O delegado Gilberto deu um soco na janela e disse:

-    Agora ele me insultou. Isso não vai ficar assim. No meu comício, eu vou dizer poucas e boas desse safado.

O coronel encerrou.

-    Quero dizer que conto com o seu voto, conto com o meu povo e vamos ao encontro da vitória. No dia 07 de outubro, quero o seu voto. Muito obrigado.

O povo aplaudiu, entusiasmadamente. Os fogos estouraram. O coronel já havia contratado alguns homens para carregá-lo nos ombros e assim foi feito. Ele saiu carregado nos braços do povo que caminhou em volta da praça.

Assim, foi lançada a candidatura do coronel Salustiano a prefeito da sua cidade. Desse dia em diante, o coronel nunca mais conseguiu ser a mesma pessoa. Sua personalidade mudou.

Terminado o evento, Tonho da Cachorra e Manoel Doca chegam à casa do delegado.

O delegado, ainda zonzo com o barulho do alto-falante, pergunta pra Manoel Doca:

-    Posso saber o porquê da sua bandeada pro outro lado? Não está satisfeito com alguma coisa?

Manoel Doca, logo se servindo de um licor, responde:

-    Não bandeei coisa nenhuma... Estava apenas vendo quem realmente está do nosso lado, delegado.

-    Pra mim, isso é bandear, é virar a casaca, seu Manoel... O senhor já está do outro lado... Vai perder seu mandato de vereador... O senhor não se reelege.

-    Delegado, eu ainda estou no seu partido. Serei candidato à reeleição pelo seu partido.

-    Espero que seja verdade, seu Manoel.

O delegado, olhando bem firme pra Tonho da Cachorra, diz:

-    O senhor até anunciado foi... Eu mando o senhor ir buscar esse idiota e o senhor acaba ficando no palanque do adversário... Eu estou cercado de traíras, isso sim.

Tonho da Cachorra, com a boca cheia de amendoim cozido, fala cuspindo alguns grãos:

-    Hum... Delegado... Eu não tenho culpa daquele locutor me anunciar... Afinal, sou um homem popular. O senhor viu como o povo me aplaudiu?

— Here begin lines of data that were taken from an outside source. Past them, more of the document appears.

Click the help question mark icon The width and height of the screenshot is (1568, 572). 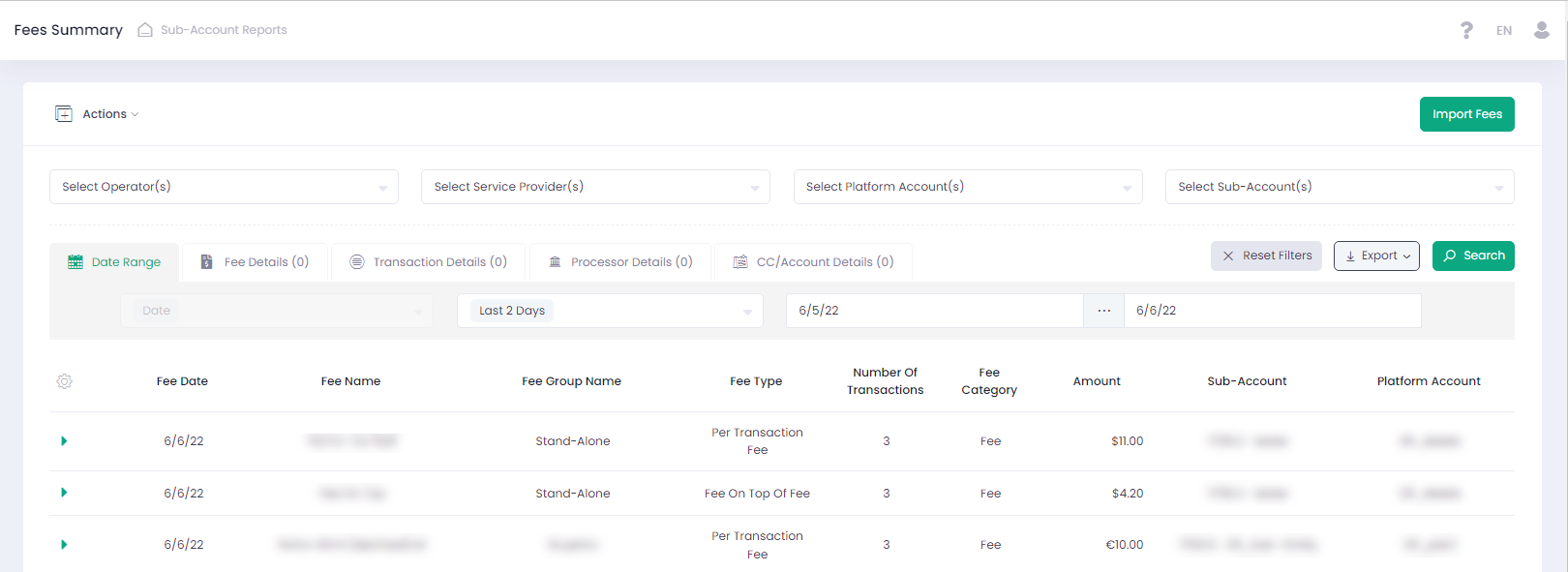[1466, 31]
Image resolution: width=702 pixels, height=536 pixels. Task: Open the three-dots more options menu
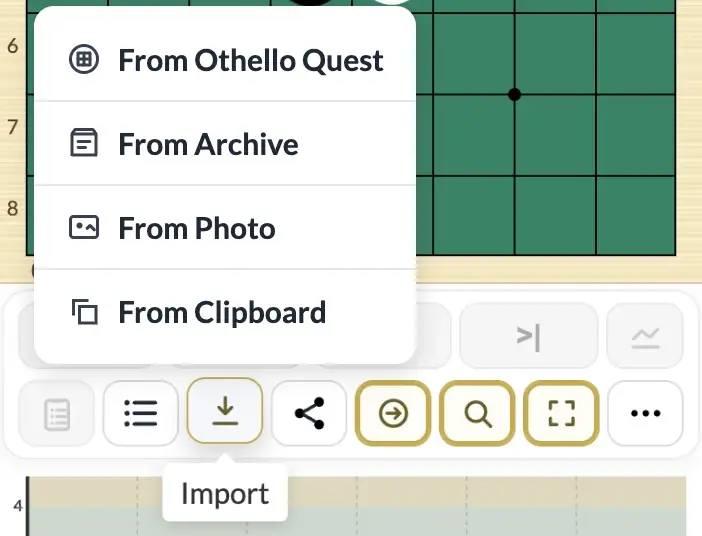point(646,413)
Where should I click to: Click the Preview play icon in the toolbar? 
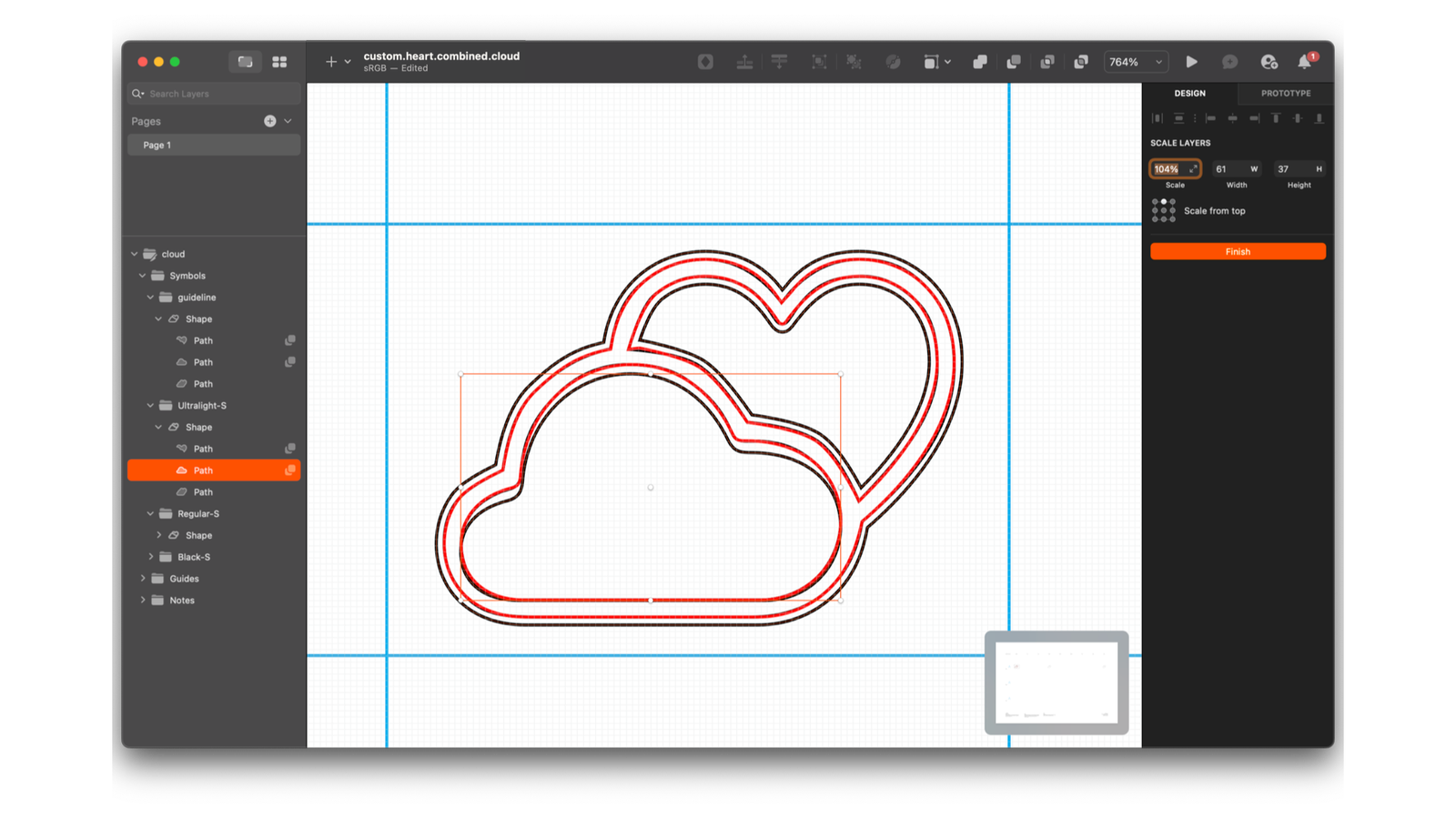click(1193, 62)
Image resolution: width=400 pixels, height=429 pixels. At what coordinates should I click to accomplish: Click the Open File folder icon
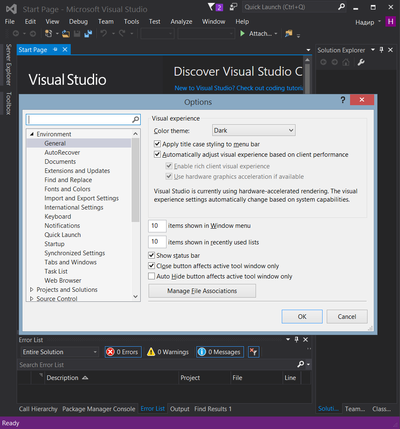[x=66, y=34]
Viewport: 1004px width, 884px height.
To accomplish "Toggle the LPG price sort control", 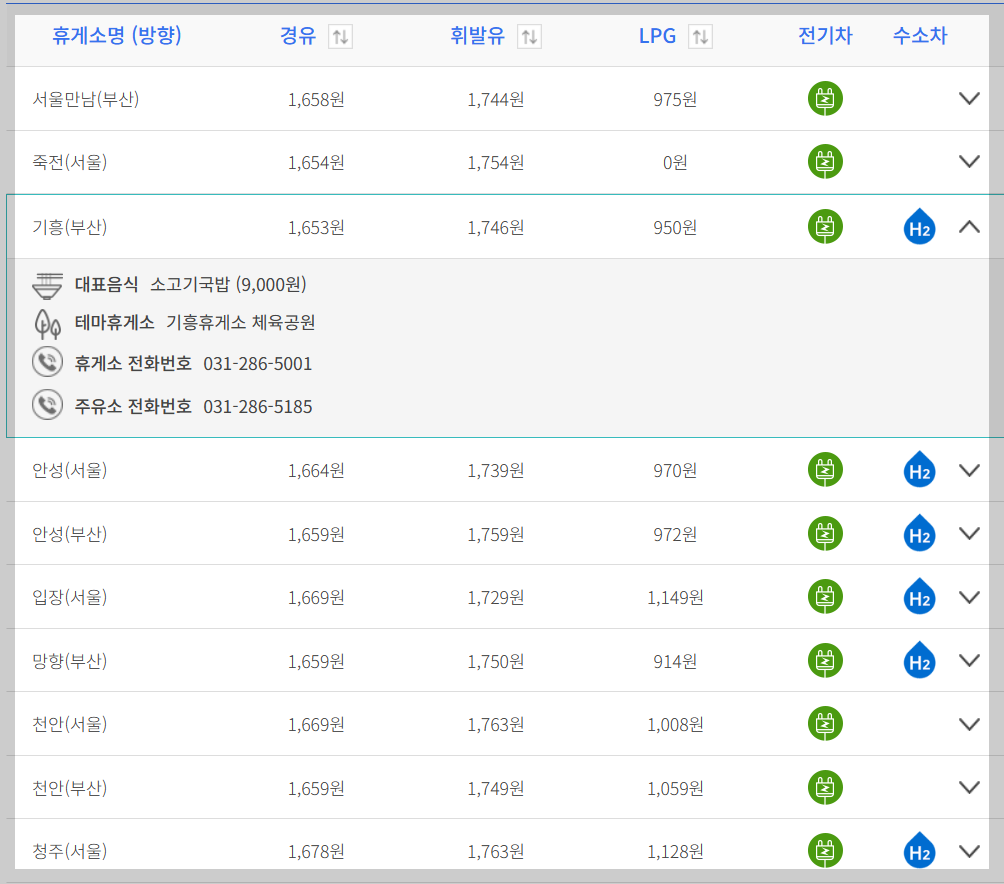I will [700, 37].
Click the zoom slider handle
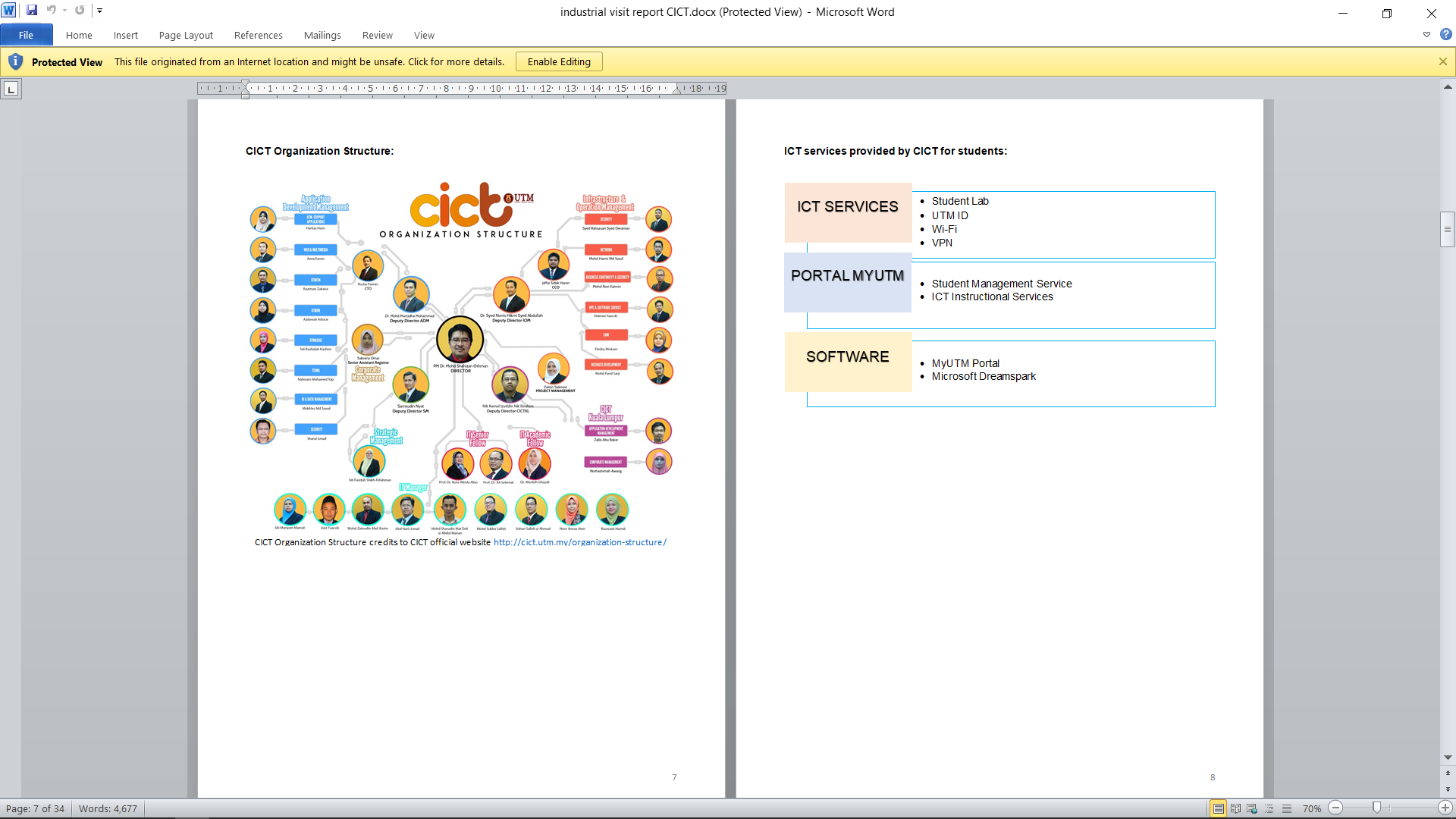 coord(1376,808)
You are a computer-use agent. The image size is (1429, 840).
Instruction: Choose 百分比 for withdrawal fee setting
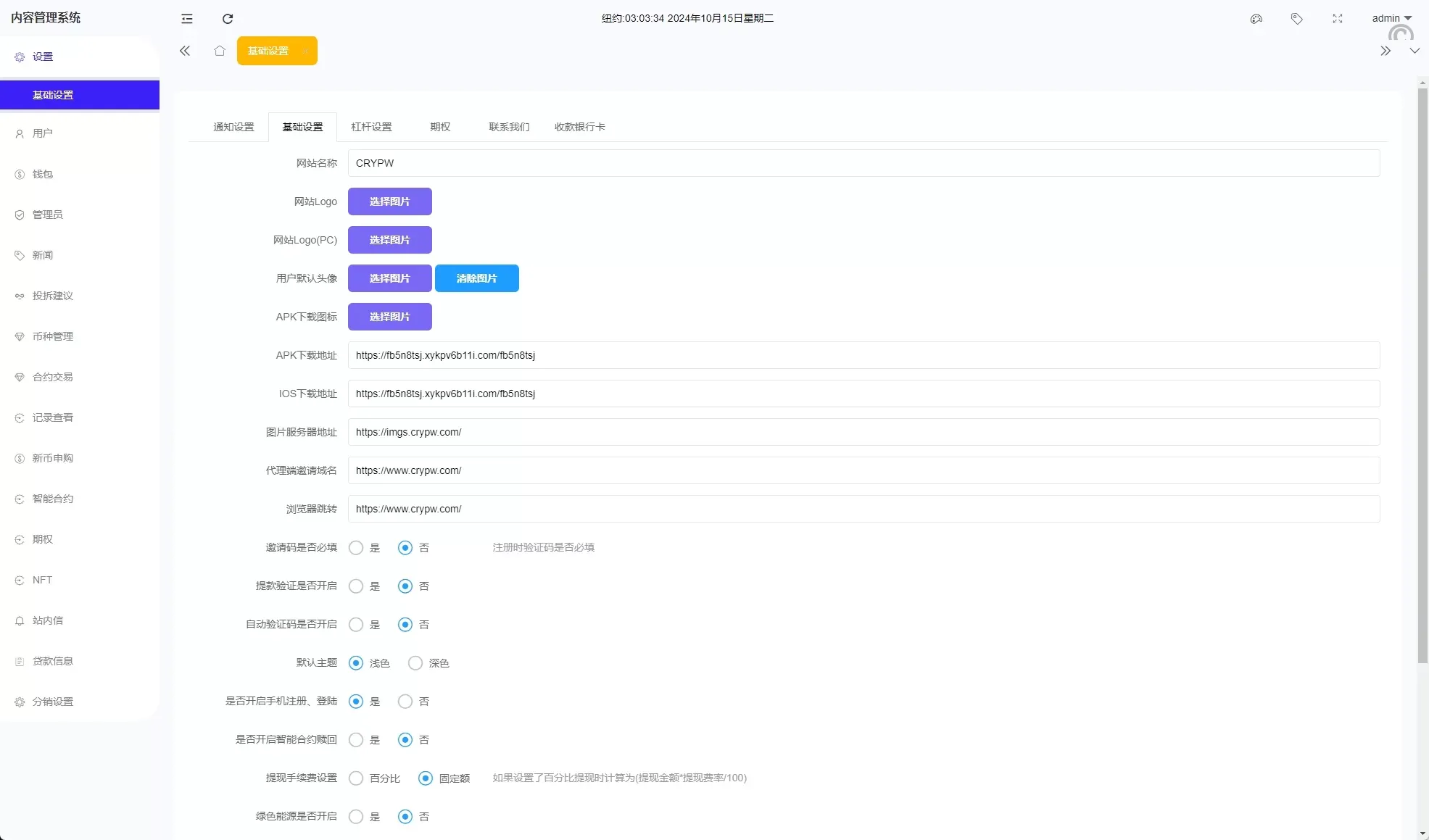point(356,778)
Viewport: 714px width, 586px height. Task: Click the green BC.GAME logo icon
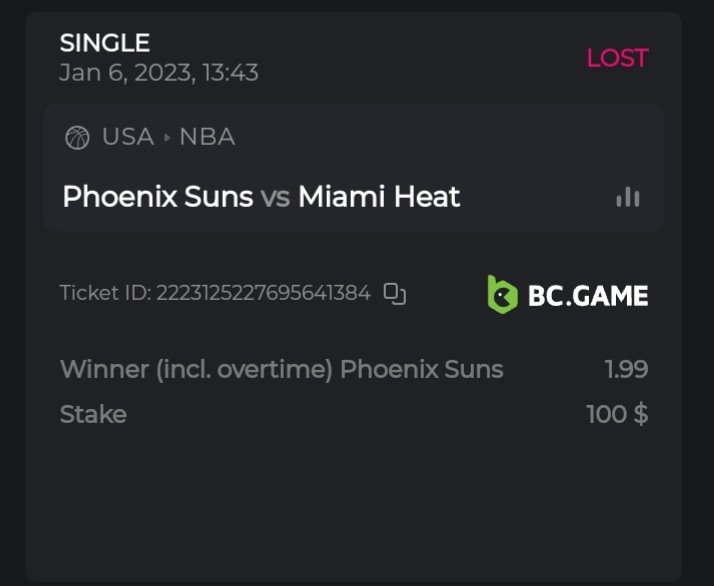[x=501, y=294]
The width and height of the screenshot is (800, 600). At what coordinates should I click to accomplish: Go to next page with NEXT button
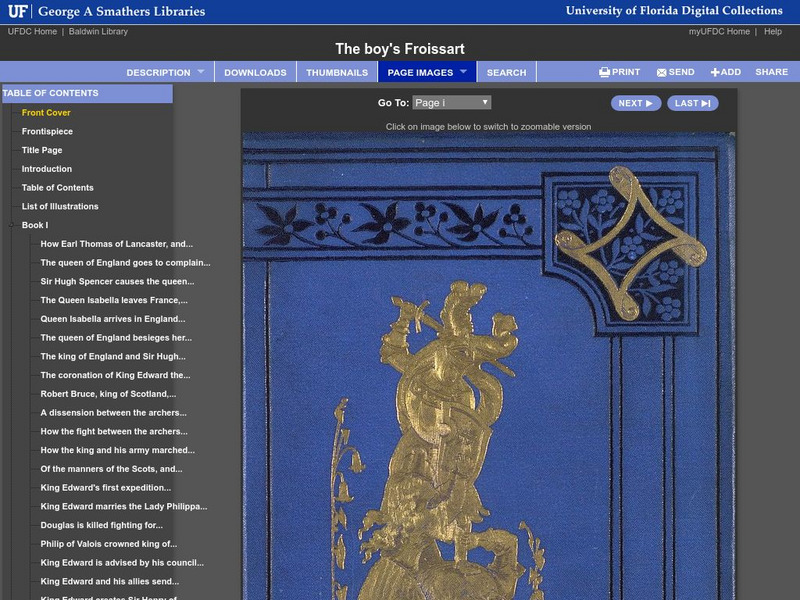(636, 103)
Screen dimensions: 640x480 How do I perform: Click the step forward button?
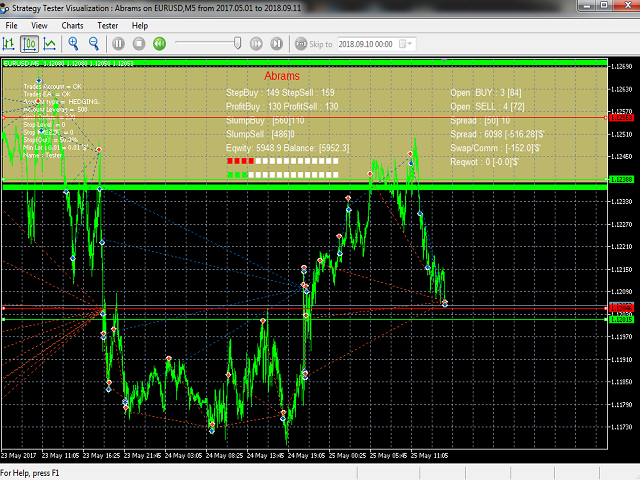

-    Vi sim... E vi também como o senhor gostou de ter ficado do outro lado.

O prefeito Serapião pegou seu chapéu, se despediu de D. Catuta e de Maria Flor, chegou até a porta e falou ao delegado:

-    Vamos ter que trabalhar na surdina esse tempo todo. Pode escrever, vou colocar a máquina administrativa pra trabalhar pra sua eleição delegado. Essa nós não perdemos por dinheiro nenhum.

-    Espero que o senhor esteja certo do que está falando. Se eu lor depender desse bando de traidores...

O prefeito se despediu de todos e saiu acompanhado de Tonho da Cachorra e Manoel Doca,

Pedro Burrinha havia vomitado novamente e estava escornado num canto da sala, enquanto Boca de Sulapa comia um frango assado que havia encontrado no forno e seria servido no outro dia.

Maria Flor e D. Catuta já haviam se recolhido. O delegado chamou Boca de Sulapa:

-    Pega esse bêbado e tira ele daqui de dentro da minha casa, senão vai pegar mal eu ter que mandar prender um vereador por embriaguez.

Boca de Sulapa se abaixou, pegou Pedro Burrinha pelos braços e arrastou pra fora da casa do delegado.

O estado de Pedro Burrinha era tão lastimável, que ninguém percebeu que ele estava todo cagado, por isso o mau cheiro na casa toda.

O delegado Gilberto, mais que depressa, fechou a porta da casa e foi se recolher, pois o dia seguinte seria de articulações políticas.